任务要求 1: 在关于URP Native RenderPass的原文摘录中，2021版本对暂态资源的设置体现在哪个方法里？
任务要求 2: 请从关于URP Native RenderPass的原文摘录的最后一句之后续写下去。

═══ 原文摘录 ═══

通过上面代码，可以发现URP的限制比SRP更大，SRP起码支持depth作为输入的renderpass写法，URP却没有相关机制，这就导致URP在实现Deferred时，额外弄了个GBuffer3存深度，如果有能力，我认为需要修改这部分的逻辑。

使用URP写出RenderPass兼容的代码所需要的源码改动

我认为Native RenderPass的代码，在2021版本（甚至包括2023）的URP还没有很好的组织，也不打算将Native RenderPass相关接口暴露给外部开发者，这体现在很多的相关接口都是internal，并且组织逻辑上也有漏洞。

例如GBufferPass中是否申请RT的逻辑，需要结合后续情况，资源是否被后续RenderPass使用，来判断RT是否是暂态资源；例如如果后续需要SSAO，那么明确需要保证NormalGBuffer需要在SSAO使用，这样NormalGBuffer就不可以作为暂态资源，需要明确申请RT。

在2021的版本中，对于暂态资源的设置体现在SetupInputAttachmentIndices方法中：

internal void SetupInputAttachmentIndices(ScriptableRenderPass pass)
{
    var validInputBufferCount = GetValidInputAttachmentCount(pass);
    pass.m_InputAttachmentIndices = new NativeArray<int>(validInputBufferCount, Allocator.Temp);
    for (int i = 0; i < validInputBufferCount; i++)
    {
        pass.m_InputAttachmentIndices[i] = FindAttachmentDescriptorIndexInList(pass.m_InputAttachments[i], m_ActiveColorAttachmentDescriptors);
        if (pass.m_InputAttachmentIndices[i] == -1)
        {
            Debug.LogWarning("RenderPass Input attachment not found in the current RenderPass");
            continue;
        }

        // input attachment的附件都设置为瞬态资源
        m_ActiveColorAttachmentDescriptors[pass.m_InputAttachmentIndices[i]].loadAction = RenderBufferLoadAction.DontCare;
        m_ActiveColorAttachmentDescriptors[pass.m_InputAttachmentIndices[i]].storeAction = RenderBufferStoreAction.DontCare;
        m_ActiveColorAttachmentDescriptors[pass.m_InputAttachmentIndices[i]].loadStoreTarget = BuiltinRenderTextureType.None;
    }
}

下面的三个赋值语句是将所有会被作为输入附件的RT都作为瞬态资源来看，这显然不合理；DeferredLightingPass需要Normal作为输入，难道后面的SSAO（另一个RenderPass）就不能获取Normal了吗？

═══ 原始数据 ═══

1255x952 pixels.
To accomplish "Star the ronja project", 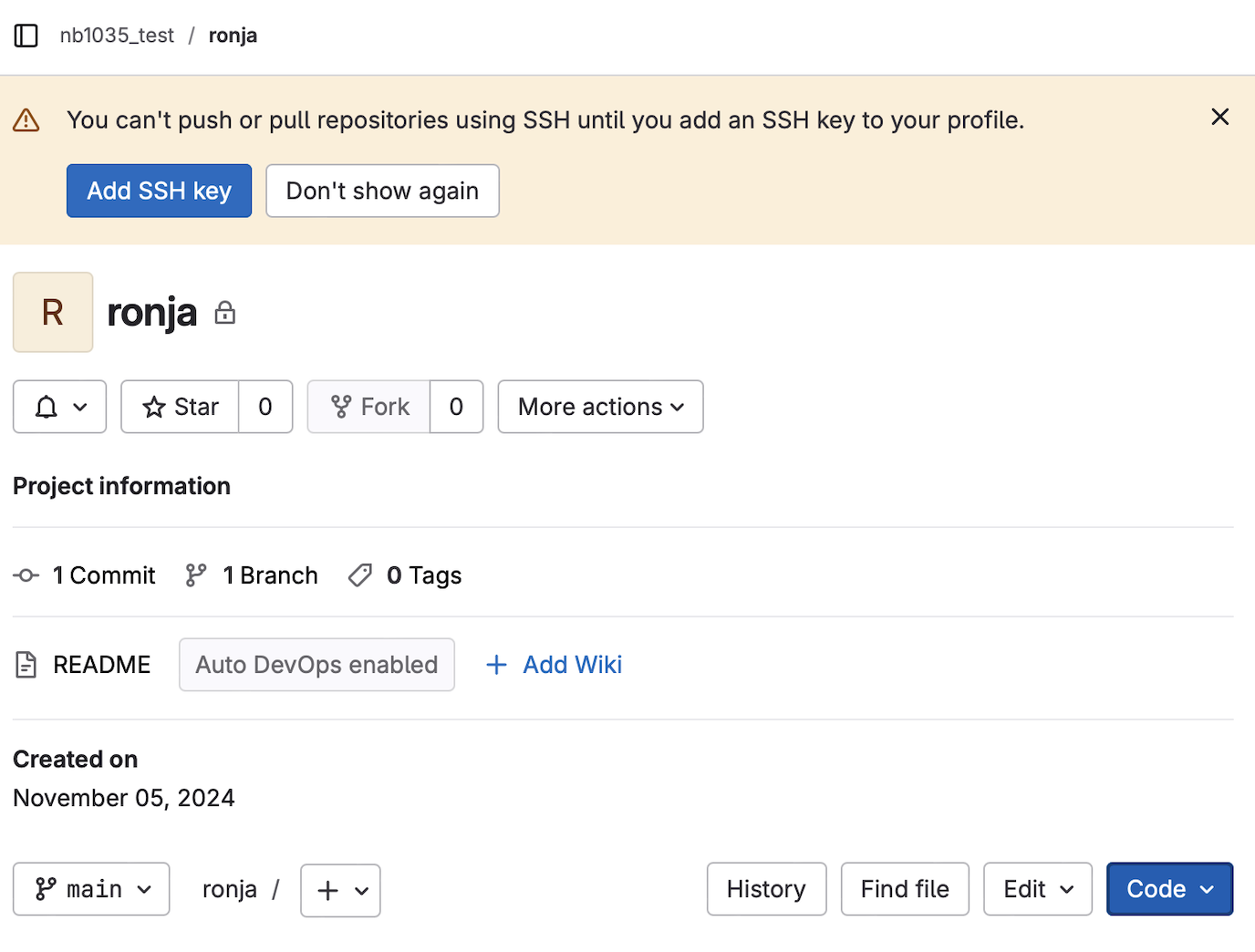I will click(x=181, y=407).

═══

正确答案 1: SetupInputAttachmentIndices方法。

正确答案 2:
在后续的URP版本中，这里稍微做了点调整，让pass自己声明这一input attachment是否是暂态的：

//前面都一样，后续的三个赋值变成下面的语句
// Only update it as long as it has default value - if it was changed once, we assume it'll be memoryless in the whole RenderPass
if (!m_IsActiveColorAttachmentTransient[pass.m_InputAttachmentIndices[i]])
{
    m_IsActiveColorAttachmentTransient[pass.m_InputAttachmentIndices[i]] = pass.IsInputAttachmentTransient(i);
}

ScriptableRenderPass的ConfigureInputAttachments方法会多一个参数来设置是否暂态：

public void ConfigureInputAttachments(RenderTargetIdentifier[] inputs, bool[] isTransient)
{
    m_InputAttachments = inputs;
    m_InputAttachmentIsTransient = isTransient;
}

然后在SetupInputAttachmentIndices之前，先假设所有RT都不是暂态，在方法中，假如RT不是暂态，则采用pass声明的暂态状态。

DeferredLights会将自身的GBuffer输入是否是暂态写好：

this.DeferredInputIsTransient = new bool[4]
{
    true, true, true, false
};

然后在DeferredPass中ConfigureInputAttachments：

public override void Configure(CommandBuffer cmd, RenderTextureDescriptor cameraTextureDescripor)
{
    RenderTargetIdentifier lightingAttachmentId = m_DeferredLights.GbufferAttachmentIdentifiers[m_DeferredLights.GBufferLightingIndex];
    RenderTargetIdentifier depthAttachmentId = m_DeferredLights.DepthAttachmentIdentifier;
    if (m_DeferredLights.UseRenderPass)
        ConfigureInputAttachments(m_DeferredLights.DeferredInputAttachments, m_DeferredLights.DeferredInputIsTransient);

GBufferPass中会根据GBuffer的索引来决定是否要创建RT：

public override void Configure(CommandBuffer cmd, RenderTextureDescriptor cameraTextureDescriptor)
{
    RenderTargetHandle[] gbufferAttachments = m_DeferredLights.GbufferAttachments;

    if (cmd != null)
    {
        for (int i = 0; i < gbufferAttachments.Length; ++i)
        {
            // 放光照信息的RT已经申请好了，所以不需要申请
            if (i == m_DeferredLights.GBufferLightingIndex)
                continue;

            // 如果有depth normal perpass则不需要申请
            if (i == m_DeferredLights.GBufferNormalSmoothnessIndex && m_DeferredLights.HasNormalPrepass)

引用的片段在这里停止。